Why keywords search cannot be considered Text Mining
In my daily work I always get from my customers questions such: “Is it your text mining solution able to read specific words?”, “How does it deal with sarcasm?”, “How about if a word is misspelled or contains a typo?” and many others. Unfortunately most of people not familiar with text mining confuses keywords (or words) search with text mining. Those are two totally different words.
When you use keyword (word) search – basically searching words in a corpus – you type some words in a search engine and the software brings back one or more documents that contains those words. Each hit correspond to one document and typically you need to read a document to decide if is relevant or not. So, if you have a 1’000 hits, you need to read a 1’000 documents.
At the other end, text mining software is able to “read” and “interpret” the meaning of data inside the document. It identifies concepts and relationship. It presents the results back to you in a structure form. And the result are fragments of text that correspond to facts, associations or relationships. You only need to read the document once you find the relevant hit.
I personally think this confusion has been generated by vendors – especially in CXM space – setting wrong expectations. Common wrong expectations are:
- With a click of mouse you get all topics out of a big data set (corpus) of customer feedbacks.
- It is magic, you don’t need to do anything, the software itself will understand all topics, sentiment and correlations inside the text (corpus). Don’t believe in this bullshit even if the guy is telling to you is called Watson 😉
Unfortunately this is not the case even if – especially for the first point – we are not far from a solution. The hilarious fact is – as I said – many CXM vendors selling keyword search as text mining …and I can tell you, they put a very high price tag for that gimmick!
Why keyword search is not the right way to identify topics in a customer feedback corpus? As I said before “…typically you need to read a document to decide if is relevant or not.” It turns into a nightmare: the quality of your classification will be horrible, and maintaining the rules to identify topics by keywords will be an ever ending sad story.

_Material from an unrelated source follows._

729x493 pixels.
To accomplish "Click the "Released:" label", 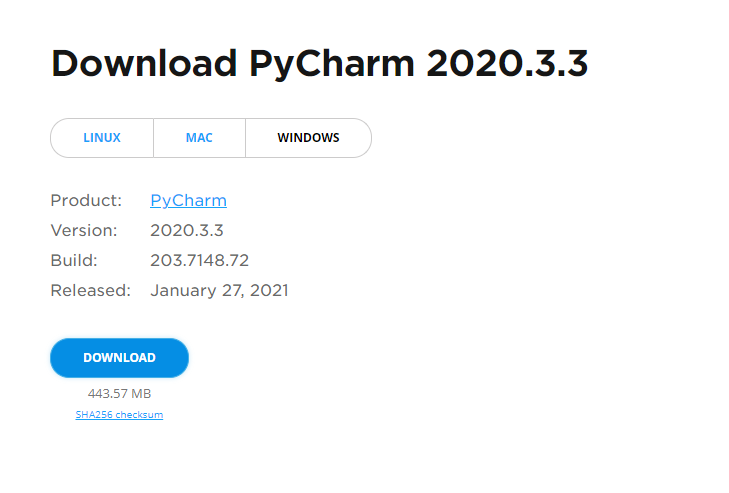I will 90,291.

With “real text mining”, especially deep machine learning, you will be able to achieve near the “push the button” unsupervised process to identify topics. The process, at very high level, will be as “easy” as 3 steps:
- “Clean” your corpus, using specific linguistic algorithms such: tokenisation, part-of-speech, stop words, disambiguation, lemmatisation, etc.
- Turn words in numbers (vectors) using different techniques: for instance continuous “bag of words”, “sparse matrix”, “tf-idf matrix”, etc. Reason to turn words into numbers is deep machine learning (neural networks) loves numbers.
- Apply specific deep machine learning techniques such: word2vec, Latent Dirichlet Assosciation (LDA), K-means clustering, etc. to automatically discover topics and sentiment. All those techniques are “code-able” in libraries such: Tensorflow, Gensim, Glove, Spy.cy, etc.
This approach allows you to answer to some of the specific requests mentioned before:
- The computer will not ‘read’ words, it will turn into vectors and understand them in a mathematical way (e.g. word2vec, lda2vec, etc.)
- The approach is language agnostic: it will analyse English the same way as Swiss-German, Arabic or Japanese …and I can assure you, this is a big advantage.
- The solution will solve the problem of misspelled words: the vector of “my father is coming home” or “my father is coming ome” is so close that there will be no difference as input for a neural network.
- New words and concepts popping up will not be a problem: new vectors will appear in the vector space, you will be able to identify them and follow them in a trend.
- What we call “multitopics” in the same sentence such “Your product is great but your customer care sucks!” can be easily detected by LDA models reporting also the right sentiment.
Easy as 1, 2 and 3 …well easy if you are working with the right partner 😉